My favorite quote from the documentary was by architect Frank Mascia, “Nothing is more responsible than living in the smallest space you possibly can.”
This is the idea that we don’t need large, extravagant homes filled with pretty and meaningless things. While these are marvels and symbols of social status, it is not responsible to live this way. The tiny home fad may just be one of the best things to happen to humanity.
I like the idea of minimalism for several reasons.
First, it is an extremely sustainable way to live. Just about everything we buy over the course of our lifetime remains on this planet forever. You may have discarded those old toys as a kid, but they were merely relocated to a landfill somewhere, taking up precious space. And that goes for every product on every shelf in every store across the country, whether you buy it or not.
Minimalism is also potentially a way to save money. I say potentially because you may find yourself spending more money on fewer objects in favor of quality over quantity. However, that nice shirt you pay $40 for should last you several years, as opposed to one season from a $10 shirt.
It's easier said than done, but changing your mindset to buy only the things you need will save you money. This means no compulsive spending, avoiding trendy clothing and sticking to the essentials.

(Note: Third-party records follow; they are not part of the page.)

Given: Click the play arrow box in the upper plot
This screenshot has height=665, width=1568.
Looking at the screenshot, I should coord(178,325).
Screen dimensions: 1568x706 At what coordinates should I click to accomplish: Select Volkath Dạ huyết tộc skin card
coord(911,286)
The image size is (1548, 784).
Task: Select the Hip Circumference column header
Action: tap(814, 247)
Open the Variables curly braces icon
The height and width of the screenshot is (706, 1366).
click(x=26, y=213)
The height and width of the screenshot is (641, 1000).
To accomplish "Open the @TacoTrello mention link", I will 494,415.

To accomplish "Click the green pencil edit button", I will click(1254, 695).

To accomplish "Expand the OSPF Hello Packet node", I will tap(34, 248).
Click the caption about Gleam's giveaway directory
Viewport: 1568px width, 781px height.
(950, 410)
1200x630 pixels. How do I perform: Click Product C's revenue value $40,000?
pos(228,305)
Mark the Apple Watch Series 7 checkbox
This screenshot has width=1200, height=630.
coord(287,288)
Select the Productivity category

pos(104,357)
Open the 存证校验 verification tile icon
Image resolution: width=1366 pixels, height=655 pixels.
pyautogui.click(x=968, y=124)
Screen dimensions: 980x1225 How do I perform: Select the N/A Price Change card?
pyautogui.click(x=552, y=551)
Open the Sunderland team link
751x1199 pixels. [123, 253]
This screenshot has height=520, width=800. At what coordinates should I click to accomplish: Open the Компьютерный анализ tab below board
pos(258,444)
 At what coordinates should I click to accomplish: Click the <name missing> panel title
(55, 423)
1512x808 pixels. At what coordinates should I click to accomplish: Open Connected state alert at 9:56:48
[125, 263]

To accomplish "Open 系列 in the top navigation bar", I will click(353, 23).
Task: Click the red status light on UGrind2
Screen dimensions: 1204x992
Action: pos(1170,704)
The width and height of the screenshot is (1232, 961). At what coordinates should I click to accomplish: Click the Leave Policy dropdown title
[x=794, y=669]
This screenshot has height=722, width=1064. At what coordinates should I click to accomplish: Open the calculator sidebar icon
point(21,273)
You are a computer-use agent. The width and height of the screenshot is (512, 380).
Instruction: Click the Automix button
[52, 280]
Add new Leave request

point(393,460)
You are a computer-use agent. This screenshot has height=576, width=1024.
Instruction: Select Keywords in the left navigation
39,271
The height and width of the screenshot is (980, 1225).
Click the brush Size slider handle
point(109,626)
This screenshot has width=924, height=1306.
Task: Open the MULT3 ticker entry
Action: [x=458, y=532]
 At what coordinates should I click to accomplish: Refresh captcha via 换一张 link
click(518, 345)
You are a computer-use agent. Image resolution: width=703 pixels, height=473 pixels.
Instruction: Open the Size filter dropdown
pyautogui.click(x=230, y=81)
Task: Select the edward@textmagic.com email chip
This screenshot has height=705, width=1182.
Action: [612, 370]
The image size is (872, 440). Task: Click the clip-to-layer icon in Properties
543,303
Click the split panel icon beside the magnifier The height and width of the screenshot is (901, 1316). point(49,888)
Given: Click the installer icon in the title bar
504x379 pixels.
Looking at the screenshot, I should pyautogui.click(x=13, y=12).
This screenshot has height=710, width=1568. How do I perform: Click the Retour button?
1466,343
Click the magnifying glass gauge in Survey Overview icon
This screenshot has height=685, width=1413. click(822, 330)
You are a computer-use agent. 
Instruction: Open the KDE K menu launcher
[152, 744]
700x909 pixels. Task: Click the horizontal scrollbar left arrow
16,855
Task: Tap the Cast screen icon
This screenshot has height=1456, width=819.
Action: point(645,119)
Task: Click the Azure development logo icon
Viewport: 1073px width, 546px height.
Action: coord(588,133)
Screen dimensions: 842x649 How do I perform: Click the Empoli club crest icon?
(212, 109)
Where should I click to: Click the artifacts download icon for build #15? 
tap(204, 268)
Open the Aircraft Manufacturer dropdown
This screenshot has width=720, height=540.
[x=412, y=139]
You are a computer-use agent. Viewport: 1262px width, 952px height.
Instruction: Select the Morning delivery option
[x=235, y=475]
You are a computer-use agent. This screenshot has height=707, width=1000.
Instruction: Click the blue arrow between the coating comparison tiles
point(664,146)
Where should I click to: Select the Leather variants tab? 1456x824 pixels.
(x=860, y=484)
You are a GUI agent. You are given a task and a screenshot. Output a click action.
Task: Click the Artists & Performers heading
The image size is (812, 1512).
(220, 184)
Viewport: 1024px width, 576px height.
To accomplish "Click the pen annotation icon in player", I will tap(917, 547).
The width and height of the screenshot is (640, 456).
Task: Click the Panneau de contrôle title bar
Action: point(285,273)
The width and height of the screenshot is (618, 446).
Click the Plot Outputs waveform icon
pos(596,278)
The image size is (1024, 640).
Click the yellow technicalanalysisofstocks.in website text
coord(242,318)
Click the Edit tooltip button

One unexpected benefit of minimalism is the communal aspect. Ever heard the cliché of borrowing sugar from the neighbors? Let’s get back to that. Rather than buying a new dress for a special occasion, borrow one from a friend. Share the resources that already exist. This will help keep the demand for certain products down, and increase the interactions you share with friends, family and neighbors.
I like the idea that minimalism could combat consumerism, which as I see it, has clouded our minds, and distracted us from what truly matters. Online shopping, seasonal fashion and ridiculous fads have people convinced they need to own more to be happy.
“If I buy this I will be happier,” is a thought I know many people have, myself included. Minimalism is a way to combat that myth.
I would not consider myself a minimalist, but I am striving towards that mindset to bring more meaning into my life. Minimalism is all about putting your time, money and energy into things that matter more than material objects, like people.
To me, minimalism isn’t necessarily about owning nothing. It’s a mindset that if practiced long enough, and with devotion, leads to less attachment. And according to Buddha, attachment is the root of suffering.